The target range of IVC-CI was usually between 20% and 50% [28, 30], which is different from the approximately 18–40% range of IVC-CI in newborns in this study. This may be because neonates normally have faster respiratory rate and lower respiratory amplitude than adults or children. A report on 23 healthy premature infants with a gestational age of 30.9 ± 2.9 weeks and a birth weight of 1146 (966, 1460) g shows that IVC-CI fluctuated between 15% and 24%, with an average of 20% [31]. Another report shows measured IVC-CI values of 12–46% (P10 to P90) in 25 healthy full-term infants with an average weight of 3425 g [32]. There is a certain deviation from the results of this study, which may be explained by different sample sizes. Nonetheless, these values provide context for interpreting IVC measurements in hypotensive states.

Except for birth weight, the general characteristics of the EOS-shock group were not statistically significant compared to the control group. As shown above, IVC-CI, IVCmin/AO, and IVCmax/AO were not affected by weight, therefore the two groups were comparable. Our observations show that IVC and IVC/AO declined markedly while IVC-CI rose in neonates with EOS-shock compared to stable controls across etiologies.
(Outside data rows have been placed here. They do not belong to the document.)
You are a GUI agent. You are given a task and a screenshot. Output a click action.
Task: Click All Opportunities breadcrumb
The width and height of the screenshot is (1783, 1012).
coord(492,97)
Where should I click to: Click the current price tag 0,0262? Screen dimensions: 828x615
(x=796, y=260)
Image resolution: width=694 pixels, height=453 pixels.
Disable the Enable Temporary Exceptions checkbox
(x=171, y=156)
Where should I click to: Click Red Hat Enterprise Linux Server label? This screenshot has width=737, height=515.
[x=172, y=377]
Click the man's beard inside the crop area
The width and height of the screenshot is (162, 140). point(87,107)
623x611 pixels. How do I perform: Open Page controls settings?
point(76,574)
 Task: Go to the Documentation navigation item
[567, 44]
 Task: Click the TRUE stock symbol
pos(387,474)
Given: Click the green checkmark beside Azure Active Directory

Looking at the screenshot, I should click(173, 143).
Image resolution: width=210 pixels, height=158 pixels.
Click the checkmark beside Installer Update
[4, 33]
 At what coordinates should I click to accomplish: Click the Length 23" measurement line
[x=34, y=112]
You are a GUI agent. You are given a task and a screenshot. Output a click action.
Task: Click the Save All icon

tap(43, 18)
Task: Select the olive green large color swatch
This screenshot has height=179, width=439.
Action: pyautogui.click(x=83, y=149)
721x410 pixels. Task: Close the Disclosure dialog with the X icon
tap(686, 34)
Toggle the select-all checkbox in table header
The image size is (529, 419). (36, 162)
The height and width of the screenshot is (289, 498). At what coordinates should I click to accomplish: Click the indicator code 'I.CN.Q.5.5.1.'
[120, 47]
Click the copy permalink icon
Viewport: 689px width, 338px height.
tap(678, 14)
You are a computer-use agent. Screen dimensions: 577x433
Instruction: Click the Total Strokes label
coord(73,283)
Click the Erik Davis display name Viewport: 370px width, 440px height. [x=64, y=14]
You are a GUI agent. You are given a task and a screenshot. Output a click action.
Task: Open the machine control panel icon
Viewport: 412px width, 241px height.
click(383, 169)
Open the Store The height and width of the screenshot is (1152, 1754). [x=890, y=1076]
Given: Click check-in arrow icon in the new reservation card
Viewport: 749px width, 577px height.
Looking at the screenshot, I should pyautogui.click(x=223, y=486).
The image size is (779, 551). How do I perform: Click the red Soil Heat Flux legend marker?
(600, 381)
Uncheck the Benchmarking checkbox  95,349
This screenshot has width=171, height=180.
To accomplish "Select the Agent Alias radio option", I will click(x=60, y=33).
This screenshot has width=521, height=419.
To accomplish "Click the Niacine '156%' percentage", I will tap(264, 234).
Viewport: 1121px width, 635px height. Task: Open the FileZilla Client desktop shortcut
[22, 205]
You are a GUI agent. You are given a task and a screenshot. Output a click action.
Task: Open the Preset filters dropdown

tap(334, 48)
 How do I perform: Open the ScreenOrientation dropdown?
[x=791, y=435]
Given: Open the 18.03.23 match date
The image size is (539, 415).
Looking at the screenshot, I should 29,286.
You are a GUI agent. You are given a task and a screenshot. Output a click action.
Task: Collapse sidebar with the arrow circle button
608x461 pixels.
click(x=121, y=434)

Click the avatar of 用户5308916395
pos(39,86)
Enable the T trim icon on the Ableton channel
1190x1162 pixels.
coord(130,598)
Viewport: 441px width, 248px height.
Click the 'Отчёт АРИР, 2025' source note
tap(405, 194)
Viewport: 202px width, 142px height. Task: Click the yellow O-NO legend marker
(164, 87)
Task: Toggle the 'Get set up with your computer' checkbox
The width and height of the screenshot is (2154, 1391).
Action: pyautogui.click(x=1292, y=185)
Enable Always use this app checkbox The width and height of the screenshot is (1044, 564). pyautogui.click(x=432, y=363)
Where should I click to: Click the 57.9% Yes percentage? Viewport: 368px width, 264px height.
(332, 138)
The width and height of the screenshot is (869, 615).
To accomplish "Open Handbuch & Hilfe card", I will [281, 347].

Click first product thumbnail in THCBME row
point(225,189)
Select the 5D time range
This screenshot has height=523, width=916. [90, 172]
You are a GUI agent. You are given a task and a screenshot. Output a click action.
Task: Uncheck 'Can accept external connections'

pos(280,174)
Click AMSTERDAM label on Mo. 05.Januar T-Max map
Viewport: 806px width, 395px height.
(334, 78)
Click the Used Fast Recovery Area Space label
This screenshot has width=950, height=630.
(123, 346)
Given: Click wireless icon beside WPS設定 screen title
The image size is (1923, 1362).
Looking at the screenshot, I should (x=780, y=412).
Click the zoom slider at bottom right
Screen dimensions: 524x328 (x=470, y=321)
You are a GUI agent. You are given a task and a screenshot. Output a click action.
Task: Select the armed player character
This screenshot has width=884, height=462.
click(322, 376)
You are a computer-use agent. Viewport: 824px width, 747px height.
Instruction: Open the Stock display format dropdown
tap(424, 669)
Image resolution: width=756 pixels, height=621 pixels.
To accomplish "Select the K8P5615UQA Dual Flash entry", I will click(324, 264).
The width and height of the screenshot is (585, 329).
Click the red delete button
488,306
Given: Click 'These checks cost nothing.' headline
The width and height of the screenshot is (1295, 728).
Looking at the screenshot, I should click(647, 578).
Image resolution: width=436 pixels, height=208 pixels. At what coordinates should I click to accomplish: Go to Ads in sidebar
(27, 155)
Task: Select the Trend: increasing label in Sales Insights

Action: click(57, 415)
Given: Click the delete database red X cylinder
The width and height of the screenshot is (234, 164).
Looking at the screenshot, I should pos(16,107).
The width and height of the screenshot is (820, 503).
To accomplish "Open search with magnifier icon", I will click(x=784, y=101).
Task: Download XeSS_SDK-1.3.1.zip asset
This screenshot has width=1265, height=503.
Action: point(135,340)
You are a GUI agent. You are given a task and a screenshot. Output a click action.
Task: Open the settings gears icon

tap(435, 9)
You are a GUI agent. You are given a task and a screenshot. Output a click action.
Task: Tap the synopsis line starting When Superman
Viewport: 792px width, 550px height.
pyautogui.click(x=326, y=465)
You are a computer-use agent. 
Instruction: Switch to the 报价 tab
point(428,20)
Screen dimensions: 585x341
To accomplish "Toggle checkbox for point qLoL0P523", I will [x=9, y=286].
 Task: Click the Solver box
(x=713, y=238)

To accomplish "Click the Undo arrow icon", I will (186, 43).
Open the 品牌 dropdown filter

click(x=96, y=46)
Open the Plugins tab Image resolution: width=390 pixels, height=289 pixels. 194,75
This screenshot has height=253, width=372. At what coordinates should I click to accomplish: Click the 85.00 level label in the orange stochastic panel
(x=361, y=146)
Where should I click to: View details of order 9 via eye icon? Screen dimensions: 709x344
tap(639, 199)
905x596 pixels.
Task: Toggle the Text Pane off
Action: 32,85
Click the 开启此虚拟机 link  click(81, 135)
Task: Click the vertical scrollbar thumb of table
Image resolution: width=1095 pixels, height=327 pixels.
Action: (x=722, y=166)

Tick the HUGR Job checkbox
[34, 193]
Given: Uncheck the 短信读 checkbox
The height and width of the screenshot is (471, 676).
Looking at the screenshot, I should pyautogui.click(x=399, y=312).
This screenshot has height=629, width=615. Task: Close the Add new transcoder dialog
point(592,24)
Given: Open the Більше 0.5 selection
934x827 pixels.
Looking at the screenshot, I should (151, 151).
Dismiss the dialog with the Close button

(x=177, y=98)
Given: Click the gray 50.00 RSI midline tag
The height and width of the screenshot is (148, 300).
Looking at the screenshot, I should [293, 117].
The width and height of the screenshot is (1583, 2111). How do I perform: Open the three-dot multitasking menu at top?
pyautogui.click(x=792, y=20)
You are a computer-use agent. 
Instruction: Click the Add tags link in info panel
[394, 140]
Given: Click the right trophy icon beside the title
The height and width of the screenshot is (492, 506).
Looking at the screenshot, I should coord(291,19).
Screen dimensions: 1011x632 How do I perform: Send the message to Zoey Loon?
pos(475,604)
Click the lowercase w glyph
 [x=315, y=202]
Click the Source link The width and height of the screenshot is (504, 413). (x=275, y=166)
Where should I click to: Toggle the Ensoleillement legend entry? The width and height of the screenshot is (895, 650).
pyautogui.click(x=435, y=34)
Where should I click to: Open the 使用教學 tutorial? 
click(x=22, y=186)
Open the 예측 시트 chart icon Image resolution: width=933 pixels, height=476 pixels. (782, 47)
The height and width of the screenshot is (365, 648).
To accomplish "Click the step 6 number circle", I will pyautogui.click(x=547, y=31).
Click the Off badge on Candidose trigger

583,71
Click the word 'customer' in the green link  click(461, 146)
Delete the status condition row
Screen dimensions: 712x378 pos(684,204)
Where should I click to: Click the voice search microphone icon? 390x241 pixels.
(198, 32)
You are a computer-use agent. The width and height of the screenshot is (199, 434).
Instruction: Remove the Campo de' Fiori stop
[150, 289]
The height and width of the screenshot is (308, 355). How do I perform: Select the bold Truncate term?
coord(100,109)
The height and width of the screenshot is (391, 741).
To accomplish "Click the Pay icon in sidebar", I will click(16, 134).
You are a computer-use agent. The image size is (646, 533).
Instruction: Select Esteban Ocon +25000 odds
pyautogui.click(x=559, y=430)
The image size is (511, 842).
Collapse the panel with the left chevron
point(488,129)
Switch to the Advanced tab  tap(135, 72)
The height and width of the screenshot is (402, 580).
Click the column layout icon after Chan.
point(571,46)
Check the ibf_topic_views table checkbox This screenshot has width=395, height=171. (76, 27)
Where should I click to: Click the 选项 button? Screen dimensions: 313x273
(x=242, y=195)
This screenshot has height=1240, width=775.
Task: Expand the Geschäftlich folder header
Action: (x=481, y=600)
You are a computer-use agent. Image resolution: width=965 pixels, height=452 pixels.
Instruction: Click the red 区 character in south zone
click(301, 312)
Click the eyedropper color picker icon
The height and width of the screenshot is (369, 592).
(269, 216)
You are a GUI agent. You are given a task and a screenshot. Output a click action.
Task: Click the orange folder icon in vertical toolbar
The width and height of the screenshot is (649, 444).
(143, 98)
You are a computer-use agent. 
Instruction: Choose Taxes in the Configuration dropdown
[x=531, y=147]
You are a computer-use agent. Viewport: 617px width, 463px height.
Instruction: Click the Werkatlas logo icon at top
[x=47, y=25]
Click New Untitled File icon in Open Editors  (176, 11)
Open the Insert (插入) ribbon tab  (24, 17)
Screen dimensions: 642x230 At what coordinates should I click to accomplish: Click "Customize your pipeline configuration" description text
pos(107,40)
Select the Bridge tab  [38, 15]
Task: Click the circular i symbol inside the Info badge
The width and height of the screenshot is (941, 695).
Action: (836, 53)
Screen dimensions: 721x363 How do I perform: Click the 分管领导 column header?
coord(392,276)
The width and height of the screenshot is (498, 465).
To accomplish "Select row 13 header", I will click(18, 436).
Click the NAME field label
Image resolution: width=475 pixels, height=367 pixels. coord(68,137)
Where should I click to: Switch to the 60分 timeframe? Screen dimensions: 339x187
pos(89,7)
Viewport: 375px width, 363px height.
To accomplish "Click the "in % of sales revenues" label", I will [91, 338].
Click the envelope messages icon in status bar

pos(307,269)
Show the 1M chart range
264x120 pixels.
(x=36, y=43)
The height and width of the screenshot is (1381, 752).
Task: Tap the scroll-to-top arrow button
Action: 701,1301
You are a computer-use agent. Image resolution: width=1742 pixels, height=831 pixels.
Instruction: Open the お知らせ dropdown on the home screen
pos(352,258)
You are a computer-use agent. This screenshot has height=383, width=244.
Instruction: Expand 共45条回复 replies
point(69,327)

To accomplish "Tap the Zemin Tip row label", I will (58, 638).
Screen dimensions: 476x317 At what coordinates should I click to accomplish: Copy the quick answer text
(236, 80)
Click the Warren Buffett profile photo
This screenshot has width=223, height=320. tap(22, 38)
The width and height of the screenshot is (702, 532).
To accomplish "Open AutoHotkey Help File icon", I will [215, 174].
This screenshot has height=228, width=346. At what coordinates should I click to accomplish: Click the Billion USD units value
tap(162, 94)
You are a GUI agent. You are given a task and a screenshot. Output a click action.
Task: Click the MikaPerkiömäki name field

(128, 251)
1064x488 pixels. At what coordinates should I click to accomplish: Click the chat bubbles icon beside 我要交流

These findings concur with adult and pediatric studies showing IVC narrowed and collapsed to a greater degree in shock [33, 34]. A study was reported on comparing the levels of 5 preload indicators between a septic shock and a healthy control groups of 46 premature infants [31]. The results show that only IVC-CI was significantly increased in the septic shock group, which is consistent with the results of our study.

A report described IVC collapsibility > 40% as 93% sensitive and 100% specific for hypovolemic shock pediatric patients [23]. A prospective longitudinal study involved 66 newborns with low blood volume (CVP < 5 cmH2O), 22 newborns with normal blood volume (CVP 5–8 cmH2O), and 34 newborns with high blood volume (CVP > 8 cmH2O) [35]. The results show that the sensitivity of predicting low blood volume at a cut-off value of 55% for IVC-CI was 87.9%, the specificity was 82.0%, and the sensitivity of predicting high blood volume at a cut-off value of 20% was 91.1%, the specificity was 83.2%. IVC-CI was significantly and negatively correlated with CVP, suggesting that IVC-CI can be used to guide fluid resuscitation and the application of vasoactive drugs in neonatal shock. In our study, IVC-CI > 34.15% had a sensitivity of 82.35% and a specificity of 74.75% for EOS-septic shock. The lower IVC-CI may be explained by the shallower and faster breathing of newborns, while the lower sensitivity and specificity may be explained by the insufficient number of shock patients in newborns. A previous study shows the optimal cut-off value of IVC/AO was 0.675 in neonates [4], which was similar to IVCmax/AO < 66.11% in our study. Our data also provides an optimal cutoff value of IVCmin/AO < 47.58%, which can be combined with the cutoff values of IVC-CI and IVCmax/AO to jointly warn of EOS-septic shock. Our findings reinforce the potential diagnostic utility of IVC metrics for compromised neonatal circulation.